Las tropas de Gonzalo de Pizarro, hermano del conquistador de los incas, partió del Perú- es decir, de la costa del Pacífico- franqueó la cordillera de los Andes y alcanzo la selva ecuatorial. Pizarro, confió entonces en uno de sus lugartenientes, Orellana, la tarea de descender el río Napo, que se desliza hacia el Este.

Las planchas de su barco fueron calafeteadas con la savia de una liana de la región, savia que los indios llaman “caucho” así empezó la gran aventura en la selva impenetrable, de la que de improviso podían surgir ya fueran caníbales, ya fueran, ya fueran al menos así al menos lo creyeron los exploradores, guerreras a caballo, semejantes a las antiguas  guerreras Amazonas, en el recuerdo de esta leyenda se encuentra el origen del nombre del río.

En 1541, Orellana, que ya había alcanzado el Marañón, construyó un segundo barco y durante cuatro largos meses, descendió los cuatro mil kilómetros que le condujeron al Océano. Más tarde, encargado por Carlos V de fundar una colonia en la Amazonas, Orellana volvió al río Gigante a cuyas orillas murió en 1560.

Las fuentes del Amazonas, que según las suposiciones se hallaban a 7.025 KM de la desembocadura del río, no fueron descubiertas hasta 1941. Son tales la intensidad y dificultad de la penetración de la cuenca del Amazonas, que aún no se ha completado su exploración.

PUEBLOS Y RAZAS. LOS CRUELES JÍBAROS.(IX)

Al pie de la cordillera de los Andes, en las riberas del Amazonas y en la selva virgen ecuatorial del Ecuador viven los indios jíbaros, celebres por su habilidad en reducir de tamaño las cabezas humanas.

En la inmensa selva amazónica viven algunos pueblos escasamente evolucionados que todavía cazan con arco y disparan con una cerbatana flechas impregnadas con curare.
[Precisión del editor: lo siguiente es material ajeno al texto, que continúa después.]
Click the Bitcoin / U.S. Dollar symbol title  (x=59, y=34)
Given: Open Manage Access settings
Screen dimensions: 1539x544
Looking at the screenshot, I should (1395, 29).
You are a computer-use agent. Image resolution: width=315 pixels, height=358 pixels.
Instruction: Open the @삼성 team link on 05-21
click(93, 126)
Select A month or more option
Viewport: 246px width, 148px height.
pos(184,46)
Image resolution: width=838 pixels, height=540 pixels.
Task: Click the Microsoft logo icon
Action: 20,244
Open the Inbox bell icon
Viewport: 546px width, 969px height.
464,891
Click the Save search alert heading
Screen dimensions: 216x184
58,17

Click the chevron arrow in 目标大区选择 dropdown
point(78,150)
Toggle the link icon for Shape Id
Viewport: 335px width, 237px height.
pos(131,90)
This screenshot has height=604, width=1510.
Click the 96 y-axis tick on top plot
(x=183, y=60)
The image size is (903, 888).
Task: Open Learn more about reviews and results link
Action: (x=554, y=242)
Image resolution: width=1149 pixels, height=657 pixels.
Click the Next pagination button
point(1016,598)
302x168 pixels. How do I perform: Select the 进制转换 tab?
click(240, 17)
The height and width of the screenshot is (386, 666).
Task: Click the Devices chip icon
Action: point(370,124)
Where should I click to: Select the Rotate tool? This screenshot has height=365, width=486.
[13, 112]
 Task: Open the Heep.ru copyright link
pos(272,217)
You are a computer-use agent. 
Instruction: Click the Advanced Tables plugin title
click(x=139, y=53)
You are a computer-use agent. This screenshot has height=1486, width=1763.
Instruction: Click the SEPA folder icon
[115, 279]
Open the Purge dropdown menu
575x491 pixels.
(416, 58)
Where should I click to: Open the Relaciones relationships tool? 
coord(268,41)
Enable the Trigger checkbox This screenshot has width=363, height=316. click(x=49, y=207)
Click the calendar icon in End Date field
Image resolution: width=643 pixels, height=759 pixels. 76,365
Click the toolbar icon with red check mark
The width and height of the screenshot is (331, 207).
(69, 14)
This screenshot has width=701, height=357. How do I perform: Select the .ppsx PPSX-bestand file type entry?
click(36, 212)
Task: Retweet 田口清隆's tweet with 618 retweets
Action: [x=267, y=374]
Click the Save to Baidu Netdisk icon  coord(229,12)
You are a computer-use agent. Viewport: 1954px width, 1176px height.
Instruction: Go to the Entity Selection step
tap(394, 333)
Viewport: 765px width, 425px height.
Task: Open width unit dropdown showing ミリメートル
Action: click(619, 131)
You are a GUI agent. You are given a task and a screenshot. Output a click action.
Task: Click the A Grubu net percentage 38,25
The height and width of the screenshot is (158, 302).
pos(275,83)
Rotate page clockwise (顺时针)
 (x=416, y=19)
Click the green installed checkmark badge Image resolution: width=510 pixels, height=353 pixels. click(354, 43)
No suelen cultivar la tierra. Los jibaros, uno de estos pueblos, han sido siempre fieros guerreros. Cortan las cabezas de sus enemigos y las convierten en trofeos de guerra.

Extraen de las cabezas todos los huesos y macerándolas en una cocción curtidora, las prensan y desecan por medio de piedras calientes. De esta manera, la cabeza, que conserva los cabellos, queda reducida al tamaño de una naranja. Su poseedor cree que con ella consigue poderes mágicos, el más poderoso es el que logra reducir mayor número de cabezas humanas.